I've been gaming since 1E, and i did go back and run the BECM for a bit, and the RC (I still us ethe War machine and Siege Machine rules in my Pathfinder game, almost CORE!), and of course on through 3rd. I've dealt with many of the concepts he talked about, but back then we figured What the heck? THAC0 was AWESOME, man!

When 4E came out, I bought all the books, re-wrote my campaign, and then ran my first adventure. My group is experienced with mutiple systems and games, so roleplaying comes second nature. However, when we found there was very little CRUNCH to build up our FLUFF, there was issue 1. HOUSE RULED feats.

and the first combat DID take 3 hours. 4 players against 4 goblins. it took three sessions to get through the first HALF of my adventure, and i ended up altering the adventure and moving up the encounter witht he BBEG just to get the story moving.

After that I made sure all of my adventures had no more than 2 or 3 combat encounters.

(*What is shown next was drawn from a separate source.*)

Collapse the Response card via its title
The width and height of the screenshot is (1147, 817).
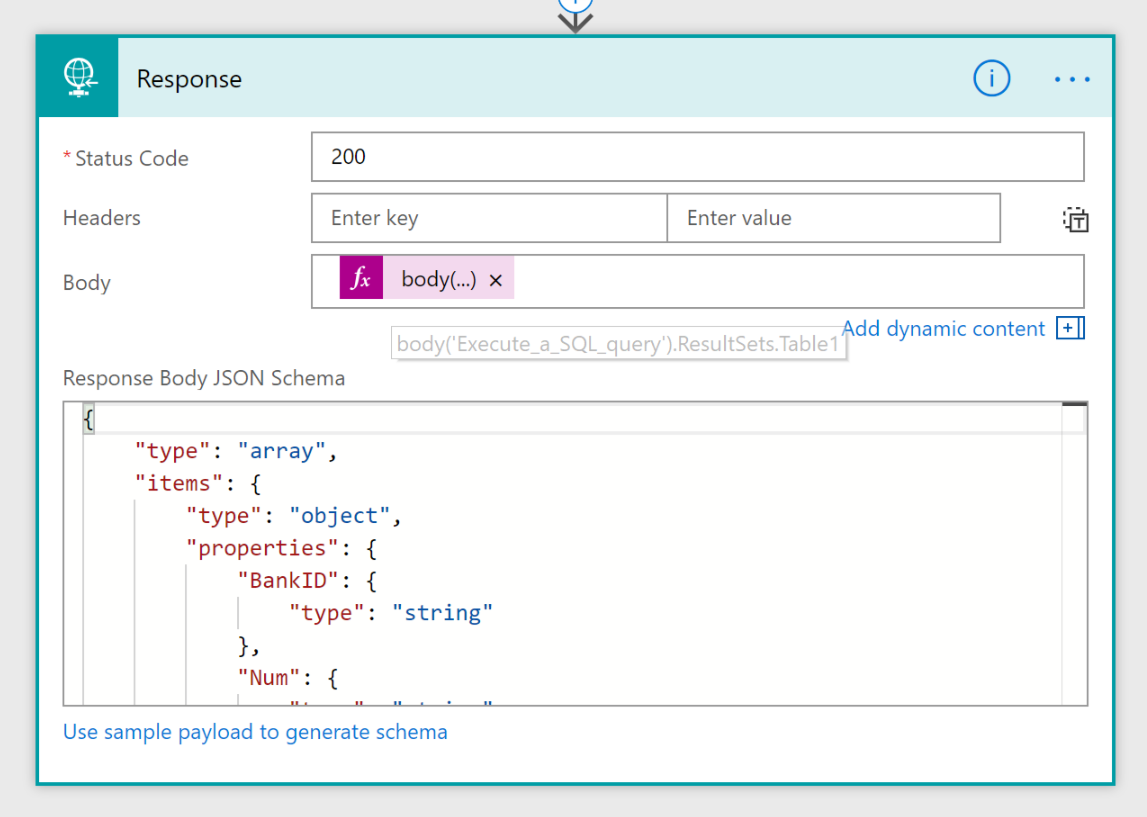(x=189, y=79)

We stuck with 4E until about level 13, and then it just didn't do it for us anymore. Having adventured in a homebrewed world for 13 years, my players knew the ins and outs of everything, and suddenly with 4E these people they knew didn't work anymore, and they could NOT build the characters they wanted to anymore.

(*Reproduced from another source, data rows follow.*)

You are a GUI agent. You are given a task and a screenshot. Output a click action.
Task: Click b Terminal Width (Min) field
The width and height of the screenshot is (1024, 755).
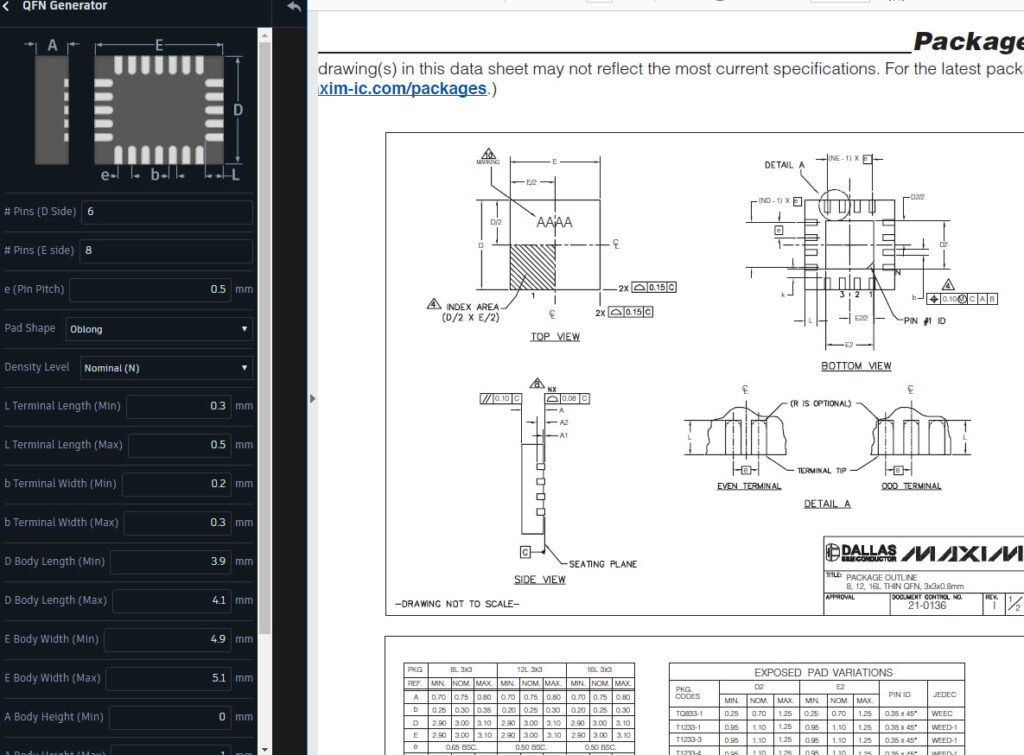point(176,483)
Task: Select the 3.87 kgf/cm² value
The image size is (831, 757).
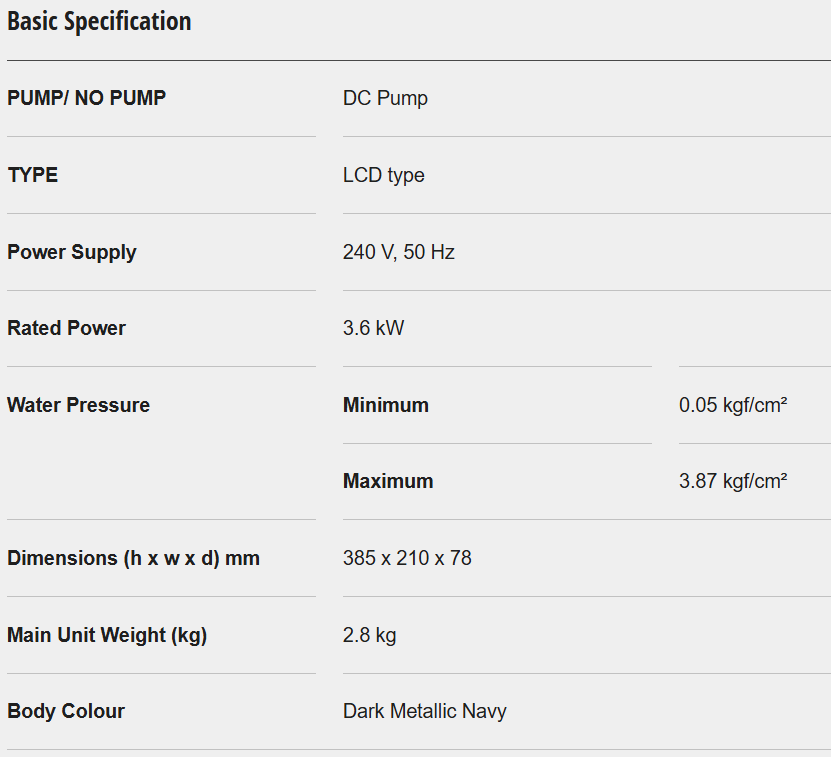Action: (x=733, y=481)
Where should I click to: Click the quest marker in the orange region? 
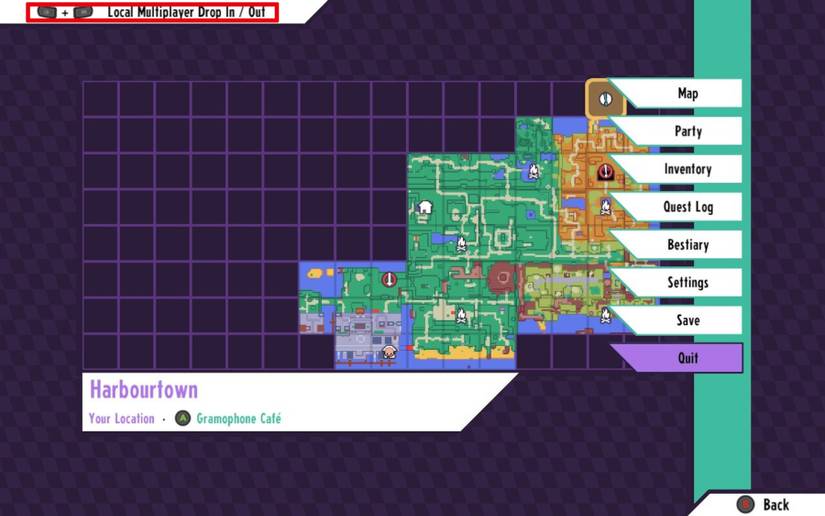click(605, 172)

I enjoy many of the Aspects of 4E, epecially from a DM's viewpoint. But we switched to Pathfinder simply because they COULD build the characters they wanted.

When Essentials came out, I of course went out and bought that, and we switched back to 4E for a bit. We got to level 7 and then ran into all of the same issues again.

Call me a bad DM if you want, I know the truth of it, and so do 4 players who have been with me for 13 years. 4E works and does what it was supposed to do. Allow players to kill monsters and take stuff. Anything else is player and GM fiat, and NOT ALL players and GM's are capable of doing that.

In my 20 years of gaming, with mutliple games, and systems, and having run a gaming store or 2 in my time, I can honestly say I agree with many of the points the gentleman in the video talks about. (Though I've never run Runequest, oddly enough).

and, surely enough, with the current sales models, and the popularity of Pathfinder, and many of the Open Source Old School gaming Projects going on right now, I think that many other people feel that 4E is not the right system for them.

For those that do, feel the love, gaming brothers! At least you're tabletop gaming!
 

Gondsman

Explorer
Swordsmasher, i'd like to thank you for presenting the first complaint about 4e that i've ever completely agreed with. You complained about content not fitting well with playing style, and i can agree that 4e does lack somewhat when it comes to character variety, you do get sort of railroaded into specific progressions more with 4e than with others. And certainly there are a lot of feats like Irresistable Flame that only helps people with fire attacks, but there is no comparable feat for say a bard who mostly has thunder attacks, and you have to houserule a feat and call it Irresistable Thunder.

Personally I like to houserule a lot of stuff. I'm about to run a campaign that's about 3/5 3.5e and 2/5 4e. I like the less rigid approach to classes, but i dislike certain things like the skills list in 3e, it just doesn't make sense to me a rogue that seperately trains picking locks and disabling traps since the mechanics are often very similar, so i pull in some of the more broadly defined skills of 4e and condense the list a bit, and i also think that 3.5 spellcasters are significantly underpowered with no at-will magic attacks so i blend in a little bit there. with more time on my hands i might look at another system like pathfinder, but for now i stick with something that satisfies most of my needs and i make up the rest.

I do think that far too many people place all the burden on the game rules, when no rule, no matter how cool or well developed is going to satisfy everybody.
 

Krypter

Explorer
He's absolutely right. D&D was never very good and now 4E is a just a bad skirmish game with nonsensical boardgame rules.